> _DATA TO EXAMINE_
-.-.-

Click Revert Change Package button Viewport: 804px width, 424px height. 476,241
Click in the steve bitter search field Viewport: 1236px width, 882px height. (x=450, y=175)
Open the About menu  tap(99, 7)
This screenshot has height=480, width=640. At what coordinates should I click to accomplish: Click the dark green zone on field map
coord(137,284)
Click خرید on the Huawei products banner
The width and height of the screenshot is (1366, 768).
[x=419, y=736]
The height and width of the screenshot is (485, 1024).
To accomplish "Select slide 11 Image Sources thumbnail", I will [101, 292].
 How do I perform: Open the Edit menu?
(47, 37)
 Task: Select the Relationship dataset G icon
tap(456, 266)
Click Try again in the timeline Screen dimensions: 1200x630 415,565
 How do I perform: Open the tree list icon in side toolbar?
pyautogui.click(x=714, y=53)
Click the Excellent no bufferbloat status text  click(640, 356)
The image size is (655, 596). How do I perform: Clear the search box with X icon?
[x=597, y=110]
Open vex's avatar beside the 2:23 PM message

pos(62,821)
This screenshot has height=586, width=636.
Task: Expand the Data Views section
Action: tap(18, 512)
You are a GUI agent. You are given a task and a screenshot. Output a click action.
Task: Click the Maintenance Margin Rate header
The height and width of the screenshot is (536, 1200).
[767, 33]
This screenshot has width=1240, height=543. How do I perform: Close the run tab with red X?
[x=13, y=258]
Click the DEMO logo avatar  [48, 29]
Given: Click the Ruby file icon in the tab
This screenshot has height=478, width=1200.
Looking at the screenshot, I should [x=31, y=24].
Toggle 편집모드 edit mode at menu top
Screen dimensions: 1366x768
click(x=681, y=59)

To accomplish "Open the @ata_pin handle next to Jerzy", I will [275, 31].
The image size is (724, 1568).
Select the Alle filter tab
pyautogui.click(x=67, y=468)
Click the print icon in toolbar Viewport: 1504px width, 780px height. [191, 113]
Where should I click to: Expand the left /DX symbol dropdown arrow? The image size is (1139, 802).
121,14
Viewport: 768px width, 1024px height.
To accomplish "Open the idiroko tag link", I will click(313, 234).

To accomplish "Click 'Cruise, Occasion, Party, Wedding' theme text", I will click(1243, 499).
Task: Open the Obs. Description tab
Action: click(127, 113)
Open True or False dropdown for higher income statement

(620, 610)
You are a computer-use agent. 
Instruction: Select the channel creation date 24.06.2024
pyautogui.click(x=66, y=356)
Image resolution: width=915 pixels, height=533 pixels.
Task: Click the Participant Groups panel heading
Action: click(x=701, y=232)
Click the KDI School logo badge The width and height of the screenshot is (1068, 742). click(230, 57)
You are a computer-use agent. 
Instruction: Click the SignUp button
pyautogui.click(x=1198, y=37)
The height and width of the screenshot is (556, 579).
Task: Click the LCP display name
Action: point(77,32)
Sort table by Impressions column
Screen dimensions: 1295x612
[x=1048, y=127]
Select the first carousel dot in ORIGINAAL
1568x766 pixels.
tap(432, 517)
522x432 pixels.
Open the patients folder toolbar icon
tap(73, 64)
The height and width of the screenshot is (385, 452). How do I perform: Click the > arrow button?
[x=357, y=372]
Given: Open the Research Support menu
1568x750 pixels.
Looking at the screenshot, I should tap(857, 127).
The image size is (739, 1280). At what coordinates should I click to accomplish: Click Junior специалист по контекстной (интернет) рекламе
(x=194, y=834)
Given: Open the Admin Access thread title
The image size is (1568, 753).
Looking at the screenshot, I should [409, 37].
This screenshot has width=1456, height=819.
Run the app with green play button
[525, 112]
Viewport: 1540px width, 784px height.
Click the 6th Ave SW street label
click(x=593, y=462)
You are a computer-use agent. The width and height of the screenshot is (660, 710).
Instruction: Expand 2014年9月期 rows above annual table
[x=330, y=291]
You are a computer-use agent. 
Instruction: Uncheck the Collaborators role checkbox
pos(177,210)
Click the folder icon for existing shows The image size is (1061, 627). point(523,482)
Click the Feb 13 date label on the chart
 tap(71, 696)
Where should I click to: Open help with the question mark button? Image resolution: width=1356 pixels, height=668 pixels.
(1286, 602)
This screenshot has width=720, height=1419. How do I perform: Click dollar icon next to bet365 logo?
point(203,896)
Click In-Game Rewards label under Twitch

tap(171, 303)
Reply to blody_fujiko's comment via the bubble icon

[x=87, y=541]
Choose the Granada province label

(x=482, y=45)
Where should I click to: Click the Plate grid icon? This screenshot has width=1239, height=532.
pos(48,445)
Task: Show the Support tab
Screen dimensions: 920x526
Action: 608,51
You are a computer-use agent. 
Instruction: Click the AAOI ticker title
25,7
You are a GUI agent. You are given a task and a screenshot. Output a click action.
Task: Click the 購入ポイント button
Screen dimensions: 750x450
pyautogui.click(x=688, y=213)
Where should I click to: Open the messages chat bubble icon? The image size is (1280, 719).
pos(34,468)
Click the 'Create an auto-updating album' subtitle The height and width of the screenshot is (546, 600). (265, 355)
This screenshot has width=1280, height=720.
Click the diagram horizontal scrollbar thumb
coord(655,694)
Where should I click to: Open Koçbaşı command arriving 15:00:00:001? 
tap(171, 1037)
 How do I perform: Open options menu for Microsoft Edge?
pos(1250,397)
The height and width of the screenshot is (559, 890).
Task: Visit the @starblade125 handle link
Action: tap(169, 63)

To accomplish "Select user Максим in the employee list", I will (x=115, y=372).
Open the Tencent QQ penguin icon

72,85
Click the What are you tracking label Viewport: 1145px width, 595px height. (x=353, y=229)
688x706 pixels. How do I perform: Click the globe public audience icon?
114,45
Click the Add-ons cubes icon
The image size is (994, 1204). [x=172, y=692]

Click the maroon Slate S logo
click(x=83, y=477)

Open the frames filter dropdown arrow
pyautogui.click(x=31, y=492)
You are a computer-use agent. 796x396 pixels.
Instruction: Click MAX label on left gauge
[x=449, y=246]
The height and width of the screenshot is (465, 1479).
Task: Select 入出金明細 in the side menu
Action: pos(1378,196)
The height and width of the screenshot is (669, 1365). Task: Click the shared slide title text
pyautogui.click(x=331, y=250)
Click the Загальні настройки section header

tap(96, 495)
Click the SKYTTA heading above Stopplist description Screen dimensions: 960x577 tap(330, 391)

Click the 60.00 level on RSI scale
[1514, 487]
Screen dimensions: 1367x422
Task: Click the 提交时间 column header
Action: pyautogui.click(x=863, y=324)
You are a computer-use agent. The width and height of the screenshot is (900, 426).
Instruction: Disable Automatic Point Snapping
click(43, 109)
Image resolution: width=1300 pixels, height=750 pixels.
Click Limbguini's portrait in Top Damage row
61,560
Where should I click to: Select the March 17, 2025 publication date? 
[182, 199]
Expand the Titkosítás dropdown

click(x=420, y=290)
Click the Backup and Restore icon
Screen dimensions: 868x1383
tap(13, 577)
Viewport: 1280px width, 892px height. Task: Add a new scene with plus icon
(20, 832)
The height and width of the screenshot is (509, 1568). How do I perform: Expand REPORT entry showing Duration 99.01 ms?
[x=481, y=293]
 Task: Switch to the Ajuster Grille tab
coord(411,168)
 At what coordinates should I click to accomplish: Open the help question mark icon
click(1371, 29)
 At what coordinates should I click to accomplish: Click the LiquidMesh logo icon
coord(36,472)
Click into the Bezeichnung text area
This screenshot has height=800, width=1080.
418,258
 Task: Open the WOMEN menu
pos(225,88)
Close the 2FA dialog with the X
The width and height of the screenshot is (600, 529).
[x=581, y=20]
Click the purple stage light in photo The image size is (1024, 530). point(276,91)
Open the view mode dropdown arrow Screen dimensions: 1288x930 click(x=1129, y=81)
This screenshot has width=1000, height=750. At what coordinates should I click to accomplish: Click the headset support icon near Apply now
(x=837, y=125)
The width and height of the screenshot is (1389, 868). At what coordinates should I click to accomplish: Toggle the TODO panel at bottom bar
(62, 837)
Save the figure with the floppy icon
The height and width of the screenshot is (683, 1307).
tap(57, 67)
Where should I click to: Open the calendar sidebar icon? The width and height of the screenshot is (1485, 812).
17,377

-.-.-

> _TASK TO COMPLETE_
Working through the entries line by line, count those containing "mode" and report only the number.

> _ANSWER FOR THE TASK_
2